Top of Data for the task
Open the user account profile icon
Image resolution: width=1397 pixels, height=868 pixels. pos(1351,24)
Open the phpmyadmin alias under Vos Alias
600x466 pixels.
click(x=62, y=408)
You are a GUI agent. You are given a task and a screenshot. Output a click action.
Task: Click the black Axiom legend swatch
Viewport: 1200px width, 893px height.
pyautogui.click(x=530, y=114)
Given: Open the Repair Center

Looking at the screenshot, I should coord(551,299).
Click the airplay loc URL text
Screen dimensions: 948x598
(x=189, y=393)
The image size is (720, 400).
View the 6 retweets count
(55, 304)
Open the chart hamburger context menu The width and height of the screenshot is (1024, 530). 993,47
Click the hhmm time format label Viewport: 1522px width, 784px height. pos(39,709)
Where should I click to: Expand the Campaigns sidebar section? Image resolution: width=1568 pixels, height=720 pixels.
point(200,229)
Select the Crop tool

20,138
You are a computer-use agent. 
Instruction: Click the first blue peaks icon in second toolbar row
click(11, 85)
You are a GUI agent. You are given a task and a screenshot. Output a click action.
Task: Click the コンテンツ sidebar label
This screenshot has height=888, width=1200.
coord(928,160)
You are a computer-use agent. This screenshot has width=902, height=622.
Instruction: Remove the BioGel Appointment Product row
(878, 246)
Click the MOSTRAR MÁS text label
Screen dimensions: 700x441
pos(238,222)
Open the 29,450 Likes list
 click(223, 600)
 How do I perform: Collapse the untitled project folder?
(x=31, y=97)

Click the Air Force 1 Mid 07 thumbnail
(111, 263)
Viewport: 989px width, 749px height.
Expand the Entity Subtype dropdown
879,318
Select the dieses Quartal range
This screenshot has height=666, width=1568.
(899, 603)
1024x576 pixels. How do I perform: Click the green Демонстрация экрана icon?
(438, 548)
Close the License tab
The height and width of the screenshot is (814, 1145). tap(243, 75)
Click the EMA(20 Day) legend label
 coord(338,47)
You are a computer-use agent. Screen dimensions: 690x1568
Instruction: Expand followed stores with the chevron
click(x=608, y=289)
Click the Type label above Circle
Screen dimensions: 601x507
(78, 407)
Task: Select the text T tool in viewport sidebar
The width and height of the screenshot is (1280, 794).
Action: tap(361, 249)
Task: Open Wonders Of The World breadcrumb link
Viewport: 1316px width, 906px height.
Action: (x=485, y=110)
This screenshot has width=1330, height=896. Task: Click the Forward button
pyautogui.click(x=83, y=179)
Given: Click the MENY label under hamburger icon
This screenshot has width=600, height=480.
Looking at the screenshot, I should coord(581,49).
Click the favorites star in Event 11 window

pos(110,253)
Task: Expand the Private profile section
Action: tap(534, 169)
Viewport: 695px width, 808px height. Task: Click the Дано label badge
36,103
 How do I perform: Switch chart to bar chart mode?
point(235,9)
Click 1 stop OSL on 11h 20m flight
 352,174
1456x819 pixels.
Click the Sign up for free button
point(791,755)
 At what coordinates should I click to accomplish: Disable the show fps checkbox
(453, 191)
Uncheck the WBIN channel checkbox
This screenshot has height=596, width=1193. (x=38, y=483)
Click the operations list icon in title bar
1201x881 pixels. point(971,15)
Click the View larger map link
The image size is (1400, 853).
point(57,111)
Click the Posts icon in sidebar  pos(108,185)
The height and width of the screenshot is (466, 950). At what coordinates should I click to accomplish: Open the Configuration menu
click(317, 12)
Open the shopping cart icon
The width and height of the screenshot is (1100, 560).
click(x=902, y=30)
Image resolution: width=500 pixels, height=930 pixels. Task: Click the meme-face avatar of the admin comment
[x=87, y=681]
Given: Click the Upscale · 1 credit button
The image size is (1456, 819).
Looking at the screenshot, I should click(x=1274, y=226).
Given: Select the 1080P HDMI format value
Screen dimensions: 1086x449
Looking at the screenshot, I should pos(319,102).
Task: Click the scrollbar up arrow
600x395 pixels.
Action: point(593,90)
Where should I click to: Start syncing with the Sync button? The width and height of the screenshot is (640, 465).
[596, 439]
Bottom of Data for the task
**About this task:** Each line from the material above that mentions the word "agent" needs to be copied.

**Solution to the exercise:**
You are a GUI agent. You are given a task and a screenshot. Output a click action.
You are a computer-use agent. 
You are a GUI agent. You are given a task and a screenshot. Output a click action.
You are a computer-use agent. This screenshot has width=902, height=622.
You are a computer-use agent. Screen dimensions: 690x1568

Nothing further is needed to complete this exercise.